Aims The leaf stoichiometry and potential driving factors play a vital role in understanding the distribution patterns of plant community and predicting the plant responses to environmental changes. In this study, we aimed to investigate the spatial distribution patterns and driving factors of leaf carbon (C), nitrogen (N) and phosphorus (P) stoichiometry of coniferous species on the eastern Qinghai-Xizang Plateau, China.
Methods We collected leaf and soil samples from 29 coniferous tree species at 84 sampling sites on the eastern Qinghai-Xizang Plateau. Linear fitting was used to analyze the variation patterns of leaf stoichiometry along geographical and climatic gradients. Partial redundancy analysis was used to characterize the relative contributions of climate and soil factors to leaf stoichiometry variation patterns.
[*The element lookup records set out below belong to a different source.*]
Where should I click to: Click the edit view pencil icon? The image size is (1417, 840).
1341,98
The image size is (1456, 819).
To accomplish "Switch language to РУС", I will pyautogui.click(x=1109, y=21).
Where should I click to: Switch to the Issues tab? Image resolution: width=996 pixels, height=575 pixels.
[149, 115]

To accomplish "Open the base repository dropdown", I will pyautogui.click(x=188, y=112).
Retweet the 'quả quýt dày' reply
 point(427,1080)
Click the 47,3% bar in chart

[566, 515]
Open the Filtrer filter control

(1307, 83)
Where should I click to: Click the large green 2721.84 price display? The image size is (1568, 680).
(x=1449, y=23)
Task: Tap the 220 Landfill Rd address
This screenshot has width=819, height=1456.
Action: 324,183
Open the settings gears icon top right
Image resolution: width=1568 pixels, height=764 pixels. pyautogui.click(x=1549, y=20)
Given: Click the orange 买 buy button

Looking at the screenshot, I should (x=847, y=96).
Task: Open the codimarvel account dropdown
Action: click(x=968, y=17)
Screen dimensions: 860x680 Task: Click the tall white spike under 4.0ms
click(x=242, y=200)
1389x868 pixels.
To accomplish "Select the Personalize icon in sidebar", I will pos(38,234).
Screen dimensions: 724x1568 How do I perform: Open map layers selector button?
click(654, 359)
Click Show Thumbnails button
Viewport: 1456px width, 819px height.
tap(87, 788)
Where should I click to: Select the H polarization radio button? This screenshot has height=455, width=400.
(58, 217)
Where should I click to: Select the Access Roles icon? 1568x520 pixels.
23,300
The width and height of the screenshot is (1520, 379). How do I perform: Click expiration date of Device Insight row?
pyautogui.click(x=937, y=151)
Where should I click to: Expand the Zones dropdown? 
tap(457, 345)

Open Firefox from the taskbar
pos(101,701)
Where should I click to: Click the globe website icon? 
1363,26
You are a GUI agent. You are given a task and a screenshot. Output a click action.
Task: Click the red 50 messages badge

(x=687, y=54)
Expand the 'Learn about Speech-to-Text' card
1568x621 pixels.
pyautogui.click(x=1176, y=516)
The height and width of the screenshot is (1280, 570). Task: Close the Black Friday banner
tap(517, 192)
Important findings (1) At the level of family and genus, C and N concentrations as well as C:N of leaves were significantly different across distinct conifer species. The leaf N:P was less than 14, indicating that conifer species in the study region were mainly N-limited. (2) Leaf N and P concentrations showed a consistent distribution pattern along environmental gradients. Specifically, N and P concentrations of leaves were significantly decreased with elevated latitude and altitude, while remarkably increased with the increase of mean annual temperature (MAT) and mean annual precipitation (MAP). In comparison, leaf C concentration had no significant correlation with latitude, altitude, MAT or MAP. (3) The leaf C:N and C:P showed an opposite distribution pattern with leaf N and P concentrations, which significantly increased with elevated latitude and altitude, while markedly declined with the increase of MAT and MAP. Leaf N:P had no significant correlation with altitude, MAT or MAP. (4) The main driving factors of leaf C, N, P concentrations and their stoichiometric characteristics were different. Specifically, soil properties were the main driving factors accounting for the variations of leaf C concentration and N:P. The variations of leaf N and P concentrations as well as ratios of C:N and C:P were primarily explained by climatic factors. Collectively, variations of leaf stoichiometry of coniferous species along environmental gradients in the study region provided a compelling support for the Temperature Biogeochemistry Hypothesis. These findings largely improved the understanding of the distribution patterns and driving mechanism of leaf stoichiometry under changing environments.